[Collected data entries]
====================

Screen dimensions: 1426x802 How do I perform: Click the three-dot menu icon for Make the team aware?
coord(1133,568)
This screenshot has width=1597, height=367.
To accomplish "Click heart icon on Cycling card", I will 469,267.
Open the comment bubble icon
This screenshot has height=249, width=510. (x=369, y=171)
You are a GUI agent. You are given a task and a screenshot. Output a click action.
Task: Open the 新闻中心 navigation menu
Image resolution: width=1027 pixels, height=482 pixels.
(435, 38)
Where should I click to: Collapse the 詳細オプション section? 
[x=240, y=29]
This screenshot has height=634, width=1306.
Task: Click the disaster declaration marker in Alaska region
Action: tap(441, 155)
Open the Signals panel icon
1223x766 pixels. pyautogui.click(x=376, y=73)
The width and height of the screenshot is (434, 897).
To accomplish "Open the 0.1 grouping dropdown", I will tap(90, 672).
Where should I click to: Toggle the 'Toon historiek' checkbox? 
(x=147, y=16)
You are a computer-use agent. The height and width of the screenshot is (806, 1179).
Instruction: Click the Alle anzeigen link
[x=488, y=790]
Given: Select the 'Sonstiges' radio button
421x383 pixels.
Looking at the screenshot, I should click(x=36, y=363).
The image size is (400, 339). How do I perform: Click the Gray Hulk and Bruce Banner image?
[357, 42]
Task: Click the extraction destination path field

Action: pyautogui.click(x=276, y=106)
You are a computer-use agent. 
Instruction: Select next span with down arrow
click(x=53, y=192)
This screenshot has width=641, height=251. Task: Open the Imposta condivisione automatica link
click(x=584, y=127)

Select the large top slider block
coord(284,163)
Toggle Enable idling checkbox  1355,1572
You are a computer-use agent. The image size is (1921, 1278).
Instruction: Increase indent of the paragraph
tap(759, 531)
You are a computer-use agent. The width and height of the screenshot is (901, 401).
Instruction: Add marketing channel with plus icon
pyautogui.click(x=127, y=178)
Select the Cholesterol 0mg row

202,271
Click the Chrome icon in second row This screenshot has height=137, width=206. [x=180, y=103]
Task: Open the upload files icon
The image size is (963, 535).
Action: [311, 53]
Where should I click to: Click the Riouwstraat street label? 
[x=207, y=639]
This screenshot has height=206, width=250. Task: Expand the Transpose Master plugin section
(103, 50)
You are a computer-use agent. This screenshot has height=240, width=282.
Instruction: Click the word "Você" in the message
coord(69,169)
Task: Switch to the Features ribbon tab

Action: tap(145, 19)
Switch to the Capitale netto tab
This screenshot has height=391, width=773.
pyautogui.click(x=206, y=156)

====================

*Do this:* Which lines in the listing contain the word "Where"? Copy each of them in full, with capitalization counting in the match.

*Exercise response:*
Where should I click to: Collapse the 詳細オプション section? 
Where should I click to: Toggle the 'Toon historiek' checkbox? 
Where should I click to: Click the Riouwstraat street label? 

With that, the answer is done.